Gabriel García Ochoa Reviews Poems of Mijail Lamas, Mario Bojórques & Alí Calderón

By | 6 June 2017

By contrast, Alí Calderón is the youngest of the three poets in the anthology, and as far as I am aware, this is the first time his poetry has been translated into English. Calderón’s writing is, in a sense, global, in the way fellow Mexican author Valeria Luiselli recently described the new generation of Latin American writers in OZY – untethered from place, but not from identity, cosmopolitan, with ‘a sense of plurality that saves us from the solitude a twentieth century writer must have felt.’ Calderon’s narrative poems are set all over the world, in historic Constantinople and contemporary Istanbul, in Sarajevo, Florence, Bruges, and Paris. In ‘Shadow at Saint-Salvatore de Brugge’ a tragic story takes place by the foot of the cathedral by that same name. Outside a different church, ‘Margherita del Cerchi’ begins in the centre of Florence, with a regretful rumination about an email that should not have been sent; and then there is ‘Sarajevo’, an elegy for the city that takes place under the threshold of an orthodox church. All three cities and their corresponding narratives are united by the common denominator of places of worship. The selection of Calderon’s work also includes two sequences: ‘Constantinople’ and ‘Obscurum per Obscurius’. The first follows the pattern of the other three city poems, beginning with a meditation by ‘Edirnekapi / IV Century a Byzantine church / outside Theodosius’ walls’ in Constantinople. It is a subtle story across centuries, ending with a coffee in the tourist promenade of Istiklal Caddesi, in modern Istanbul. The narrative of ‘Obscurum per obscurius’ is, not surprisingly, more cryptic (the Latin aphorism translates as ‘explaining the obscure by means of the more obscure’). The imagery in this poem, however, is some of Calderon’s most powerful:

Now night is a carnivorous flower of shadows
and every flash in the darkness
invokes ancient wounds that humiliated my flesh
now silences and day are
ashes that inhabit me you will be
a necklace of flowers a pinch
comfortable
virgin in someone else’s hands.

Only two of Calderon’s poems touch on Mexico. ‘Mexican Democracy’ is an excoriating critique of violence in Mexico, with one of the most poignant final stanzas I have read in a very long time. The imagery in ‘Stone of Sacrifice’ evokes Aztec mythology, in particular the sacrificial ceremonies associated with the God of war, Huitzilopochtil. Similarly to ‘Constantinople’, ‘Stone of Sacrifice’ fuses past with present, and associates the sacrifices to Huitzilopochtil with the 1968 student massacre that took place in Tlatelolco in Mexico City, one of the darkest episodes of contemporary Mexican history.

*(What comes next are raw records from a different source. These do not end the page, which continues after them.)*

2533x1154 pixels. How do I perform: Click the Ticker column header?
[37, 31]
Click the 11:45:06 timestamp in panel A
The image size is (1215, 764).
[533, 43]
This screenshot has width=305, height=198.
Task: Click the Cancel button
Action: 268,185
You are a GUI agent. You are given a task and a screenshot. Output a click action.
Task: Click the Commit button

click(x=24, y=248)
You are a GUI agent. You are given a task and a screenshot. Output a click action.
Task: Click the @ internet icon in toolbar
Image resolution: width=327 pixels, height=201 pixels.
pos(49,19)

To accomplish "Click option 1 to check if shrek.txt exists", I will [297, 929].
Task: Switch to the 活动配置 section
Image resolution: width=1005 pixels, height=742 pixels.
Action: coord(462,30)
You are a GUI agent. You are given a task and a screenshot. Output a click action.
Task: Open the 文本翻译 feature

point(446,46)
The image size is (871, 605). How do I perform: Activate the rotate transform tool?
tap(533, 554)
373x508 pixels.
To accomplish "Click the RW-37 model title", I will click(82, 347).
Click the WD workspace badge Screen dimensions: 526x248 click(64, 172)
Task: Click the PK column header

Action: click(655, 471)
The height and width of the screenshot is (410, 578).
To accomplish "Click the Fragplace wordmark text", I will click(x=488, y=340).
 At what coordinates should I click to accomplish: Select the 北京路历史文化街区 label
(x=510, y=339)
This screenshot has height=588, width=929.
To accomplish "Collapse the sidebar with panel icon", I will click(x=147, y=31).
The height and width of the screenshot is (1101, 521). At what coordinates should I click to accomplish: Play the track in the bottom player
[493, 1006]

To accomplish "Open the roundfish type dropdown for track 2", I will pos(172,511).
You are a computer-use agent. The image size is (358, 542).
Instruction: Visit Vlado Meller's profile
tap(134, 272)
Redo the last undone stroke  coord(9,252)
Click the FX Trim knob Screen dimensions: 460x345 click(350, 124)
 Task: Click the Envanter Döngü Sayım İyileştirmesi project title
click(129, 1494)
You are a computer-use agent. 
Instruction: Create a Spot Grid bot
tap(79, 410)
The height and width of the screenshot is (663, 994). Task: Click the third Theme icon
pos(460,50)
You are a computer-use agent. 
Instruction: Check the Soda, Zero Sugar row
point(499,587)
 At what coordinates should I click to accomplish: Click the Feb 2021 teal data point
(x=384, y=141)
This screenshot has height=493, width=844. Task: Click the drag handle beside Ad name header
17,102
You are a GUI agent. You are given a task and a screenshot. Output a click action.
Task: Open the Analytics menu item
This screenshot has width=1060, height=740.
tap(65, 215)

Mexico has a thriving, vast and rich poetic ecosystem. There is the immersive, Neo-Baroque writing of Coral Bracho; the narrative poetry of Tedi López Mills; Mónica Nepote’s visceral, body imagery; the intimate verses of Nadia Escalante; Gabriel Zaid, Óscar Cid de León, Hernán Bravo Varela, Carla Faesler; the list goes on. This anthology provides a limited but satisfying taste, eclectic in its choices, and highly recommended.